Silenciosamente algo mudou. A popularização das câmaras e das redes de compartilhamento parece ter despertado até nos mais tímidos uma compulsão por mostrar tudo o que é vivido, mesmo que seja um acontecimento banal.
"Se não fotografou e não publicou, então não existe." O exibicionismo é expresso em páginas, video-casts, perfis e linhas do tempo que parecem relatórios clínicos de narcisistas compulsivos, em suas várias formas: fotografias com caras e bocas, opiniões rasas a respeito de praticamente tudo, vídeos em que nada de interessante acontece e a triste alegria coletiva com o grotesco e a humilhação.
A exposição é razoavelmente recente. Uma das primeiras autobiografias dedicadas ao registro do cotidiano é "Confissões", de Rousseau. Arrojado e provocador para o século 18, o iluminista francês ficaria chocado com o tamanho da exibição de hoje. Desde os anos 1980, quando yuppies, computadores pessoais e o culto ao corpo abriram canais para a expressão individual, o particular é cada vez mais público e amplificado.

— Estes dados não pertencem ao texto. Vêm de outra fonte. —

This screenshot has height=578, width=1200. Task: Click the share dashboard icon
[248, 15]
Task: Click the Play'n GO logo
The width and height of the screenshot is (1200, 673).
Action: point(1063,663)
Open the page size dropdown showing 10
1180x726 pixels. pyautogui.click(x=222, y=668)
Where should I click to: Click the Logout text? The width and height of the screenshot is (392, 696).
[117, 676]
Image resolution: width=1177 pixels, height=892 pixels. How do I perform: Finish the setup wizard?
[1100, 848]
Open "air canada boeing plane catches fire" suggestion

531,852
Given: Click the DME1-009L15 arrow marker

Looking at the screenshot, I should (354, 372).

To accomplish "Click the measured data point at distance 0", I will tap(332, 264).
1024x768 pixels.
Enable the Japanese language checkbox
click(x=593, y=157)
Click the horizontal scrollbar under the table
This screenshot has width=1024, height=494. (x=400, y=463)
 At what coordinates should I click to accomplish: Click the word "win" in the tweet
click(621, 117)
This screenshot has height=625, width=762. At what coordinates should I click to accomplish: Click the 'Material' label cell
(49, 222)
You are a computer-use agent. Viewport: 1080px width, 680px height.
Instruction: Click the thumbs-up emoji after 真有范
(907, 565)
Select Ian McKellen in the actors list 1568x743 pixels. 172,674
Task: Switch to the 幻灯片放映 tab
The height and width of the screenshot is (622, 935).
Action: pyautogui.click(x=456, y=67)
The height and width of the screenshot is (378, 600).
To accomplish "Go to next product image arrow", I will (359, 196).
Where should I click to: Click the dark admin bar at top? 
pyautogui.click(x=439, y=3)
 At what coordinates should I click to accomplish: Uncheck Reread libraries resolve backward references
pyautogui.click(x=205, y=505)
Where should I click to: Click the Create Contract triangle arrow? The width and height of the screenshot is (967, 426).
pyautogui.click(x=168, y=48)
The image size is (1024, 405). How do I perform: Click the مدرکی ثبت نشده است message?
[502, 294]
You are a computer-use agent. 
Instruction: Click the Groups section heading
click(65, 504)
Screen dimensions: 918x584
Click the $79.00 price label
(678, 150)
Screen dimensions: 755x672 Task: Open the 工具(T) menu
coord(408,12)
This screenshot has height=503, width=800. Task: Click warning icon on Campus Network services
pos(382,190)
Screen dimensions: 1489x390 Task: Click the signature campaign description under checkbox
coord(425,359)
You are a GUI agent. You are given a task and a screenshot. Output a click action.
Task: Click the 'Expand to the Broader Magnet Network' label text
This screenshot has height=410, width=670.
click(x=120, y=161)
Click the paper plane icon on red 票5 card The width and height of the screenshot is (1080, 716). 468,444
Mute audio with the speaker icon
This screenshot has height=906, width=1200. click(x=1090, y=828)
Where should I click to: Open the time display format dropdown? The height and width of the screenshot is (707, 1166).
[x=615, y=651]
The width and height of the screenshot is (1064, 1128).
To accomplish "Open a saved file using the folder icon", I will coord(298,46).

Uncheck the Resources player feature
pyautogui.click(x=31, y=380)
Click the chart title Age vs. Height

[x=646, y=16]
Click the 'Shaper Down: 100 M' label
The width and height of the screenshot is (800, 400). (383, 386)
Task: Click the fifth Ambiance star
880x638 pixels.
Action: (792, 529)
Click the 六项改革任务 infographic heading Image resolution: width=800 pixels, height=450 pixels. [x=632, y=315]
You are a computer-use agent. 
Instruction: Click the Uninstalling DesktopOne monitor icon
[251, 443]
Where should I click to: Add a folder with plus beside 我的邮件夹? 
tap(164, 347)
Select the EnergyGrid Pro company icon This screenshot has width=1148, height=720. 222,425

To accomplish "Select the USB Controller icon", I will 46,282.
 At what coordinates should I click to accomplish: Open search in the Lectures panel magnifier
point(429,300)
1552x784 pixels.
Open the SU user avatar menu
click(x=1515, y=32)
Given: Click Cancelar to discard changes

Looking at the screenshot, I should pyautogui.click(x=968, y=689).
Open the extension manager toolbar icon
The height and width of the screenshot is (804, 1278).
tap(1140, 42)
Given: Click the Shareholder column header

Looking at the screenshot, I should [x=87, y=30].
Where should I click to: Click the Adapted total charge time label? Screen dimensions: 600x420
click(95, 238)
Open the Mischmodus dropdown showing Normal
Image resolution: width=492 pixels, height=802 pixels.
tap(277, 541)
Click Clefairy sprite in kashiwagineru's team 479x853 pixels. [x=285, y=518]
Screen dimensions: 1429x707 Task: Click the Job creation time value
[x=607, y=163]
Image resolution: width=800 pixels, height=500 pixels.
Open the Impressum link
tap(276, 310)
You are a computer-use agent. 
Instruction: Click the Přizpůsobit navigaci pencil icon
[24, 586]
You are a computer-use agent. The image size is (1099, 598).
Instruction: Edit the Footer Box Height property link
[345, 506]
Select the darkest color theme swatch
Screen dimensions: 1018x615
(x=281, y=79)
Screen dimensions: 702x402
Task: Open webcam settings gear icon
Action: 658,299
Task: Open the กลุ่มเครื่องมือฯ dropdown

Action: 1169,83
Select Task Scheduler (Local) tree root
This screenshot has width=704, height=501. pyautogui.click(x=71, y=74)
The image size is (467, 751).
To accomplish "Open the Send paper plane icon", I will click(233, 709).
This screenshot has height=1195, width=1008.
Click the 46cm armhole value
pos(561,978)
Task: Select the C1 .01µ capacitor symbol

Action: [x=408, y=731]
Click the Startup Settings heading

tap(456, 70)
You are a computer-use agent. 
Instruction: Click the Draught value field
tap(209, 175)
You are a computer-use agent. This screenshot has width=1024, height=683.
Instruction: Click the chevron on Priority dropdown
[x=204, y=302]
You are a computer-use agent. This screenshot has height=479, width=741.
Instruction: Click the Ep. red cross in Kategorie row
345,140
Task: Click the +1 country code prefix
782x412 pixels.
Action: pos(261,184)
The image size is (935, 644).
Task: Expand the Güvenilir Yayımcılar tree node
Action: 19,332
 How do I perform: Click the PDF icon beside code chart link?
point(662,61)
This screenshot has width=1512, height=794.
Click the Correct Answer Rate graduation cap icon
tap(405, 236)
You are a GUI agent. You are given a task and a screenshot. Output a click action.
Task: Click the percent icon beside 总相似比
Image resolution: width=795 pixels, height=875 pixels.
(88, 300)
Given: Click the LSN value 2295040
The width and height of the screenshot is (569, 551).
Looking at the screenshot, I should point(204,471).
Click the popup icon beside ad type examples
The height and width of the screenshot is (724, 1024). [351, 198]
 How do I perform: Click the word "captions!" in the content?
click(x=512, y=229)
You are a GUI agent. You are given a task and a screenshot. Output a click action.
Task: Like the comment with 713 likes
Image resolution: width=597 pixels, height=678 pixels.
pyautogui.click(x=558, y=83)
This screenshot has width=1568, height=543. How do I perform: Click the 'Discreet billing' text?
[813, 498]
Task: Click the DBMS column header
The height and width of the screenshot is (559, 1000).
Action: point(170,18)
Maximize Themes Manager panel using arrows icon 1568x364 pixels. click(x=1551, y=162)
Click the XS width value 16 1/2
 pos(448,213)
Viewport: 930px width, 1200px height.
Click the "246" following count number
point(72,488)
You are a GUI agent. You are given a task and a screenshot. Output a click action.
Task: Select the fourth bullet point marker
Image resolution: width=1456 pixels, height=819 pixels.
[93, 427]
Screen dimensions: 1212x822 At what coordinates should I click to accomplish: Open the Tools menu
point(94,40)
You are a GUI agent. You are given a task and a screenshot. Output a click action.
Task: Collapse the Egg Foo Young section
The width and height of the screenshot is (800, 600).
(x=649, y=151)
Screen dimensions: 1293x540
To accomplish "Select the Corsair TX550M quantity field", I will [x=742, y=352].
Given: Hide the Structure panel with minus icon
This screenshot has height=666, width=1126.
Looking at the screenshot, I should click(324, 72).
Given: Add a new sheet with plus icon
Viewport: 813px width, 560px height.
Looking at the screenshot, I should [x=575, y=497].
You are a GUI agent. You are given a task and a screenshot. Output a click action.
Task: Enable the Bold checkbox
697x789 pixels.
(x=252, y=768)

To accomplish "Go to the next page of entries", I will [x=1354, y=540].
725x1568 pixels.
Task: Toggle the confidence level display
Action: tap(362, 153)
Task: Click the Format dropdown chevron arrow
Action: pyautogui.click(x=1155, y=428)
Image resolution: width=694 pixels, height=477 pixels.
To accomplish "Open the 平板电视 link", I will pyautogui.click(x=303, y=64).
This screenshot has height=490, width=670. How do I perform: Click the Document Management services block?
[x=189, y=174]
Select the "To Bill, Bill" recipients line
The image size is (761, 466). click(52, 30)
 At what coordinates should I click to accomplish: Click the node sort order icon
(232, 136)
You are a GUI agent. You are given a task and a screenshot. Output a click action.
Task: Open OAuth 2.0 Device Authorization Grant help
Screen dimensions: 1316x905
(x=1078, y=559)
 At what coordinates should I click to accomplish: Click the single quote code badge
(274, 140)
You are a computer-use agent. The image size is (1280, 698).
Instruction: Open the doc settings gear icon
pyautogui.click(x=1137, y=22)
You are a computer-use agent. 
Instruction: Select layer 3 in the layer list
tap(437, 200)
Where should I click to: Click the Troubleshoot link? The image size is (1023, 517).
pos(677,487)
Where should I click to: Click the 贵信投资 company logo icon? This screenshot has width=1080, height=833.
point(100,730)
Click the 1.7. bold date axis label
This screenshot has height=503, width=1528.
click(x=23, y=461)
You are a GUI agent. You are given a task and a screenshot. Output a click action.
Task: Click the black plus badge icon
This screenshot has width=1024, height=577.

Celulares e redes de compartilhamento transformaram os 15 minutos de fama em uma espécie de "Show de Truman" universal, em que registros banais e confissões diversas tornaram todos um pouco inseguros, verificando a composição de sua figura no espelho do Facebook e corrigindo seu discurso e conduta de acordo com as menções e aprovações recebidas.
Nem o Narciso mitológico seria tão autocentrado. Aquele que morreu afogado ao se apaixonar por sua figura refletida em um espelho d'água poderia argumentar que não sabia que via um reflexo. Como muitos usuários de redes sociais, ele se apaixonou por uma tela e sucumbiu ao confundi-la com a realidade.
Essa confusão entre o real e o fictício publicado é uma das faces mais assustadoras do narcisismo digital. Muitos têm uma visão de realidade tão distorcida pela percepção alheia, tão fragmentada e amplificada pelos perfis e grupos a que pertencem, que geram especulações maiores do que pode supor sua vã fenomenologia.
A vida na vitrine da interface, livre da moderação e da compostura que qualquer grupo social demanda, cria uma gigantesca câmara de eco, em que mensagens são referências de referências de referências, perdendo significado e substância no processo.
O sucesso de uma trilogia pornô, derivada de uma fantasia de fã da série "Crepúsculo", que por sua vez é derivada das clássicas histórias de vampiros, é o exemplo mais recente.
Impulsionado pela indicação do amigo do amigo do amigo nas redes sociais, "50 Tons de Cinza" se transformou no maior best-seller do país que um dia foi de Shakespeare e Charles Dickens.
Há uma certa melancolia na situação. Ambientes que permitem tanta exposição e manifestação de identidades múltiplas demandam coerência de pensamento para que seus atores não se tornem reféns das personagens que representam.
Sem contar que todo esse egocentrismo é muito, muito chato.
Luli Radfahrer
Luli Radfahrer é professor-doutor de Comunicação Digital da ECA (Escola de Comunicações e Artes) da USP há 19 anos. Trabalha com internet desde 1994 e já foi diretor de algumas das maiores agências de publicidade do país. Hoje é consultor em inovação digital, com clientes no Brasil, EUA, Europa e Oriente Médio. Autor do livro "Enciclopédia da Nuvem", em que analisa 550 ferramentas e serviços digitais para empresas. Mantém o blogwww.luli.com.br, em que discute e analisa as principais tendências da tecnologia. Escreve a cada duas semanas na versão impressa de "Tec" e no site da Folha.